DSM-5 Criteria for Major Depressive Disorder

A. At least five of the following symptoms for at least two weeks duration; at least one of the symptoms is either 1) depressed mood or 2) loss of interest or pleasure:

  1. Depressed mood or loss of interest/pleasure
  2. Anhedonia
  3. Weight change; in children, consider failure to make expected weight gain
  4. Sleep problems such as insomnia or hypersomnia
  5. Psychomotor agitation or retardation
  6. Fatigue or loss of energy
  7. Feelings of worthlessness or excessive guilt
  8. Concentration problems
  9. Suicidal thoughts, whether passive or active

B. Symptoms cause distress or impairment in function

C. Episode is not due to substance use or a medical condition

D. Not better explained by other conditions such as schizoaffective disorder, schizophrenia, or other psychotic disorders.

E. There has never been a manic episode or hypomanic episode.

  • Specify:
  • With anxious distress
  • With mixed features
  • With melancholic features
  • With atypical features
  • With mood-congruent psychotic features
  • With mood-incongruent psychotic features
  • With catatonia
  • With peripartum onset
  • With seasonal pattern

DSM-5 Childhood Persistent Depressive Disorder (formerly known as Dysthymia, Dysthymic Disorder)

A. Depressed mood for most of the day, for more days than not, as indicated by either subjective account or observation by others. In children and adolescents, mood can be irritable and duration must be at least 1 year (vs. 2-years for adult dysthymia)

B. Presence, while depressed, of two (or more) of the following:

  • Poor appetite or overeating
  • Insomnia or hypersomnia
  • Low energy or fatigue
  • Low self-esteem
  • Poor concentration or difficulty making decisions
  • Feeling of hopelessness

During the 2 year period (1 year for children of adolescents) of the disturbance, the individual has never been without symptoms in Criteria A and B for more than 2 months at a time. Criteria for a major depressive disorder may be continuously present for 2 years.

Differential and Comorbid Diagnoses (DDx)

Normal moods

Children/adolescents may describe mood is ‘sad’, ‘depressed", yet this does not necessarily they have clinical depression

Adolescents can have labile moods, and their moods may be a result of various stressors

For this reason, monitoring the mood at a follow-up visit is important, along with other indices such as neurovegetative symptoms, and suicidal ideation

Other Mood Disorders

  • Seasonal depression

Is there a seasonal component? Are moods worse during seasons with less light, e.g. winter?

  • Major depressive disorder with psychotic features

Seeing or hearing other things that others cannot? Any extremely strong beliefs, e.g. feeling paranoid about others?

  • Adjustment Disorder with Depressed Mood

Patient has depressed mood, but without significant neurovegetative symptoms

  • Persistent depressive disorder (formerly known as dysthymic disorder)

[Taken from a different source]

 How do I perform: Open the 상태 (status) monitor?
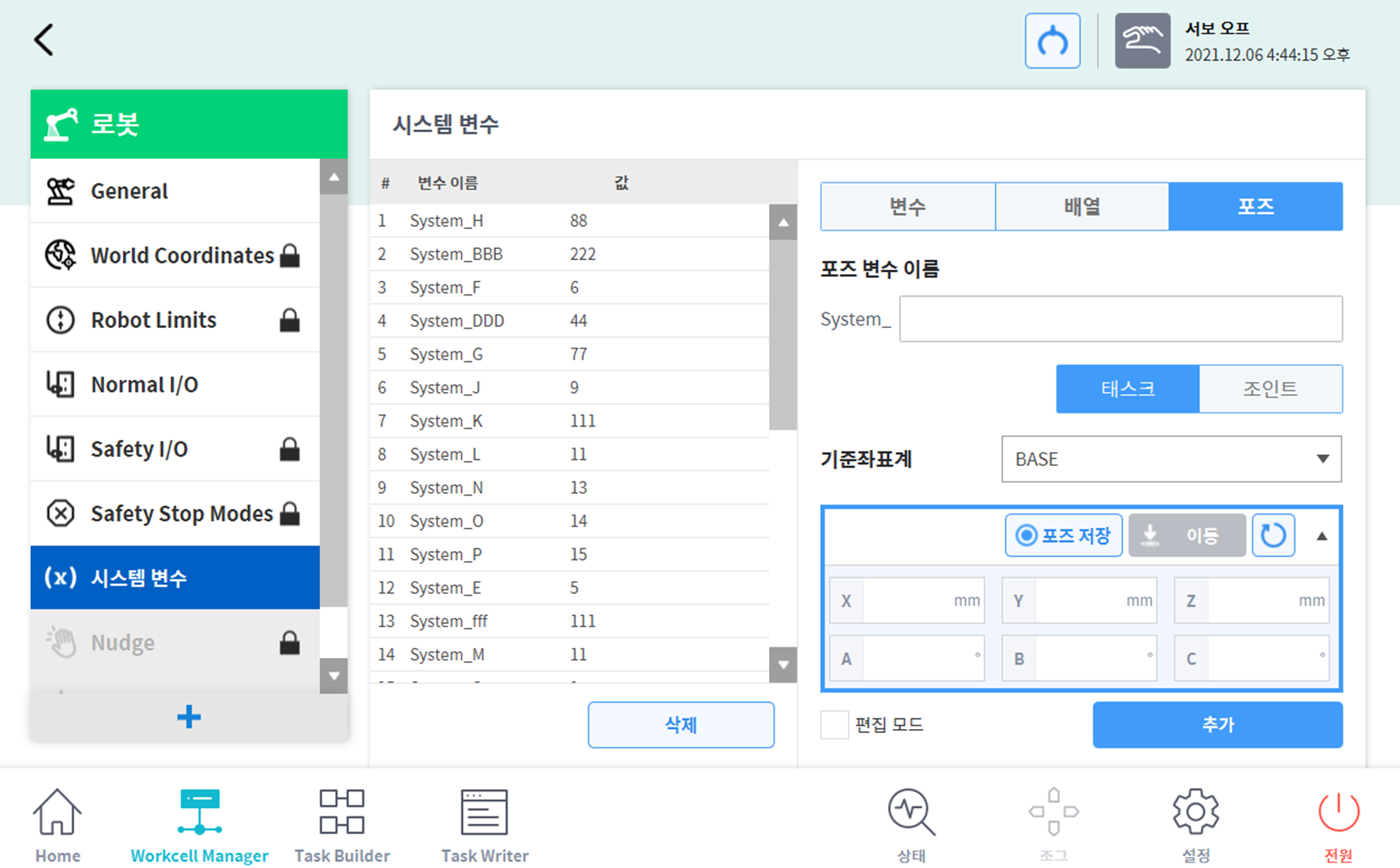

Depressive symptoms along with some neurovegetative symptoms, but without having enough symptoms to meet criteria for major depressive disorder

Note that despite being a “minor” depression, dysthymic disorder can be just as impairing as major depression

  • Bipolar Disorder, Manic Phase

Are there big swings in mood?

Mania: Are there periods of high energy? During these high energy periods, is there: decreased need for sleep, increased activity level, grandiosity; increased talkativeness?
Do high energy periods alternate with extreme low periods?


  • Generalized anxiety

Any problems with anxiety? What are your biggest worries?

  • Social anxiety

Are you really shy? Does it prevent you from doing things? Or make things difficult?

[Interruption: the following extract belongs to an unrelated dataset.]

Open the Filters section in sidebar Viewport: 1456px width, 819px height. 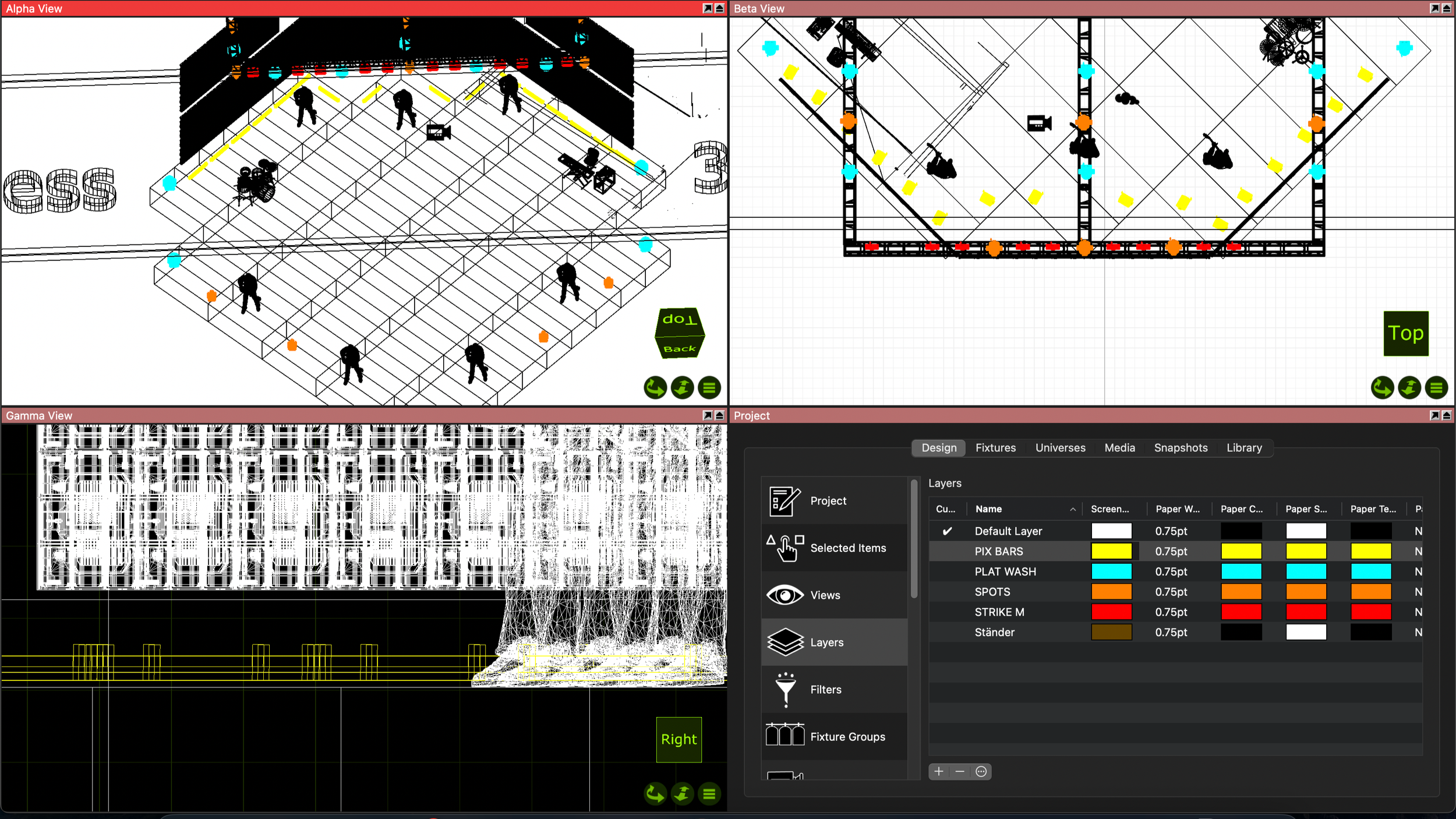[825, 689]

ADHD Does your child have troubles paying attention at school/home? Any problems sitting still? Does your child need to fidget/home?
Autism spectrum disorder (ASD) Troubles with changes / transitions?
Troubles with social interactions? 
Troubles with seeing other's perspectives? 
Sensory processing issues? 
Alcohol and Substance UseHow much alcohol do you drink?

How often do you use substances, such as marijuana? Vaping? 

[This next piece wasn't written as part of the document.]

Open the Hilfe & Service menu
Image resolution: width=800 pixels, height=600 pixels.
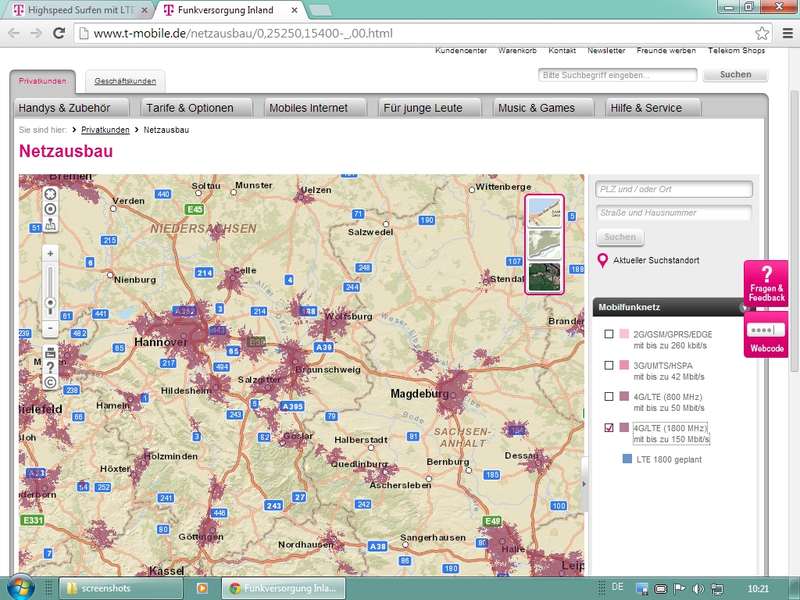point(645,108)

If initial is positive, consider using the CRAFFT screening questionnaire to screen for alcohol or substance use problems

C: Ever ridden in a C)ar driven by someone who was high or using drugs?

R: Ever use alcohol/drugs to R)elax, feel better or fit in?

A: Ever use alcohol/drugs while you are A)lone

F: Ever F)orget things you did while on drugs

F: Do your F)amily/F)riends ever say that you should cut down on your drinking or drug use?

T: Ever gotten into T)rouble while using alcohol/drugs?

Medical Differential Diagnosis

Are there any medical conditions that are contributing to poor mood, or perhaps which contribute to neurovegetative symptoms (such as fatigue, inattention, appetite problems) such as:

Iatrogenic / Medication induced

  • Stimulants, corticosteroids, contraceptives (particularly progesterone) can worsen mood and irritability


  • Space occupying lesions, e.g. brain tumors
  • Multiple sclerosis
  • Sleep disorders, such as:
    • Sleep apnea: Problems breathing or with snoring when asleep?
    • Restless legs: Is it hard to sleep because your legs feel uncomfortable and restless? Is it worse at night?
    • Narcolepsy: Is there irresistible sleepiness? Cataplexy? (weakness in knees with strong emotions)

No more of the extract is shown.